Could PRU read this signals?

Hello.

I am quite new to PRU, sorry in advance if I make any mistake or incorrect asumption.

I would need to read a LVDS signal which is a 4 data channels + CLK and Framesync, that looks like this:

As you can see, the signals change in every edge (both falling and rising edges).

Of course, we would place a differential LVDS driver receptor prior to the beaglebone pru ports (so signal will be exactly as the black + traces in the figure). Our intention is to send them later to memory and probably the ARM would create a UDP packet to send them over ethernet.

I would like to know if there is a way to receive these signals with the PRU in any way and process them correctly.

Would it be a Direct Connection Mode configuration?

If not would it be possible to make a fast polling on the CLK & FRAME signals, and in every change read/sample the other 4 channels simultaneously?

Thank you all.

You don’t indicate how fast your clock is. Everything in the PRU is polled, so you would have to construct a loop that looks at each pin and makes a determination if the clock has changed state. The PRU operates at 200 MHz and has simple instructions, so you would have to calculate how many instructions you have for each clock to determine if it is even possible. Then, of course, you have to put the data somewhere. Typically one PRU is used to poll I/O lines and assemble the data into chunks that are passed to the 2nd PRU which can either put them in ARM DDR memory, send out, etc. If you get the voltages on the PRU input pins correct and the data rate is within what the PRU can handle, then this can be done.

First of all, let me thank you for your answer.

Our signal will be in the tens of MHz (from 5Mhz to 50MHz max), depending on configuration.

The polling method is what I expected, however the manual (spruh73q) states there are three methods (Direct Input, Parallel Mode and 28bit shift Register), which confuses me. In your proposal, is Direct Input used? What is the max speed at this mode, 100MHz?
What is the difference between using Parallel mode and Polling, the automatic clocking?

Sorry for my lack of deeper knowledge (yet). Thank you again.

Hi!

Thank you TJF, this is quite helpful.
Could you point me to a code example for a similar solution. I understand the lines would be read as a parallel in the registers, right?

pru_GPI.PNG

We were thinking about delaying on of the clocks half a cycle and using and AND gate (sothe output effectively is like having a clock with twice the frequency), and read using the parallel method. Is there any benefit in doing that (besides the max 50MHz freq.)? Is it easier to handle?

Best regards

How many PRU instructions will be required to...

Sample the clock

Determine clock state changed (eg: compare to previous value and branch
back to top if same)

Read data pin(s)

Write the data to memory

Return to top

... oh, and if you need to first look for the frame synch, that adds
another loop around the above with its sample/test

  At best, that looks to be 5 to 7 (frame synch version) instructions. A
five instruction loop with 200MHz processor results in 40MHz "baud rate".
If you need more instructions -- increment a memory pointer, say, that will
reduce the effective rate. If the worst case cycle (and you WILL have to do
that worst-case evaluation!) consumes 10 instructions, your effective rate
will only be 20MHz.

  That is based upon the PRU assembler instruction set -- if using a
C-level source, you may need to have the compiler dump an assembly listing
so you can study the instructions needed by the loops...
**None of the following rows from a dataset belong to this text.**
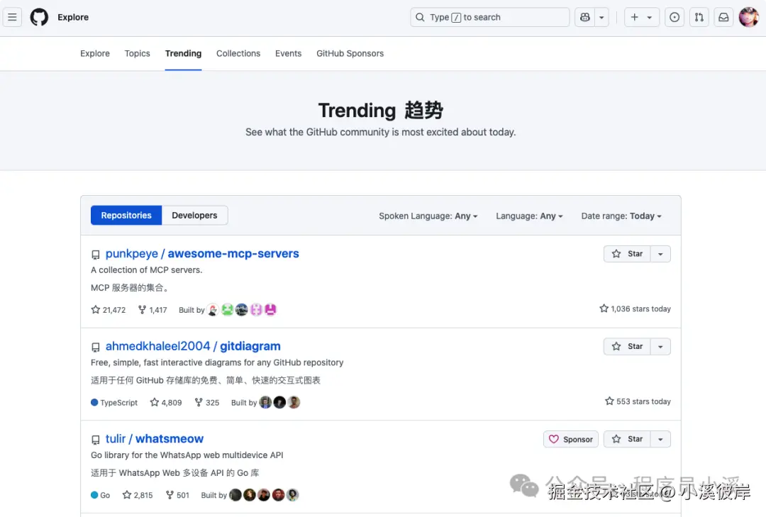Open the Topics tab in the navigation
The height and width of the screenshot is (517, 766).
pyautogui.click(x=137, y=53)
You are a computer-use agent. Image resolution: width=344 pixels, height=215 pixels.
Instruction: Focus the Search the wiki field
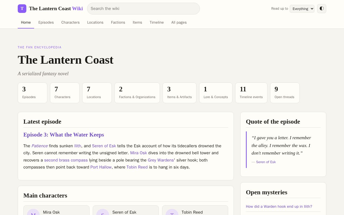point(144,9)
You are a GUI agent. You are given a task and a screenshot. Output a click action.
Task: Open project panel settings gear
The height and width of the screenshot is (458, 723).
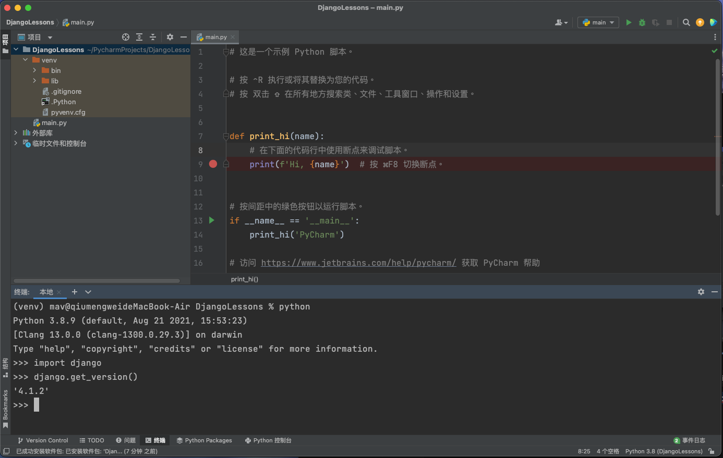click(170, 37)
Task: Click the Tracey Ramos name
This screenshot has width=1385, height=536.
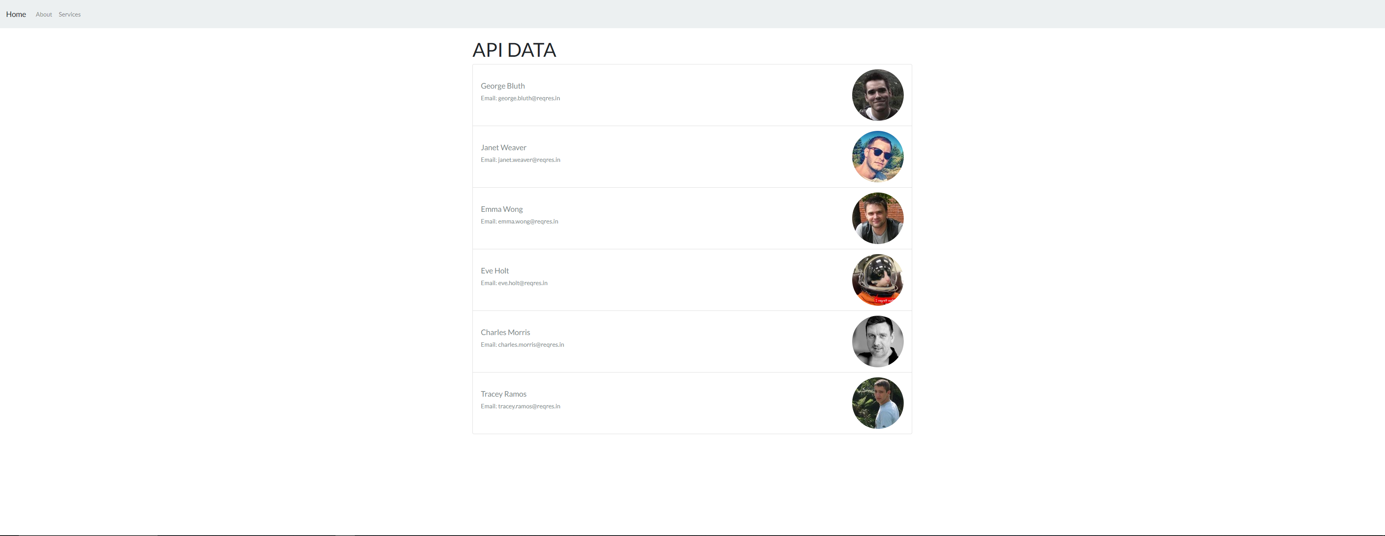Action: point(503,394)
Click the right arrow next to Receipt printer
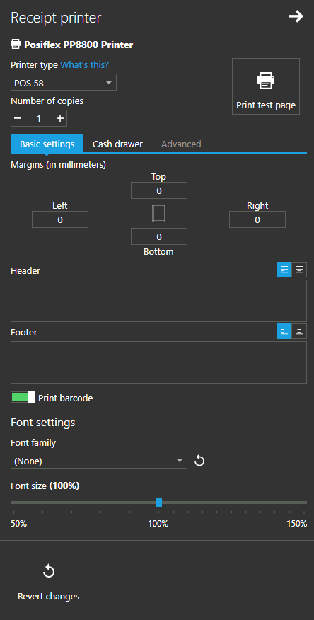Screen dimensions: 314x620 pos(296,16)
There’re 17 input lines in each R31 (bit [0:16]). It’d be best if you use a set of eight (bit [0:7] or bit [8:15]), because the data to write would be only one byte.

Anyhow, the following ASM code is for word data (bit [0:15] range), written to DRam:

`
#define CLKB 5 // define the clock bit# for polling

LDI r0, 0 // counter init
HIGH:
QBBC r31, HIGH, CLKB // wait for clk bit getting high
SBBO r31, r0, 0, 2 // safe data
ADD r0, r0, 2 // increment counter
QB?? ??, OUT // termination
LOW:
QBBS r31, LOW, CLKB // wait for clk bit getting low
SBBO r31, r0, 0, 2 // safe data
ADD r0, r0, 2 // increment counter
QB?? ??, HIGH // reverse termination
OUT:

// Note:
// In order to get higher frequency the SBBO + ADD instructions can
// get replaced by MVIW for buffering the data in the register file,
// but this is limited to 30*2=60 sets of data.

`

The main loop contains two similar sub loops, one starting after the clk line gets high, the other starting after the clk line gets low.
If the state of the clk line starts undefined, you’ve to add an initial QBB? before the main loop, in order to start at the right sub-loop.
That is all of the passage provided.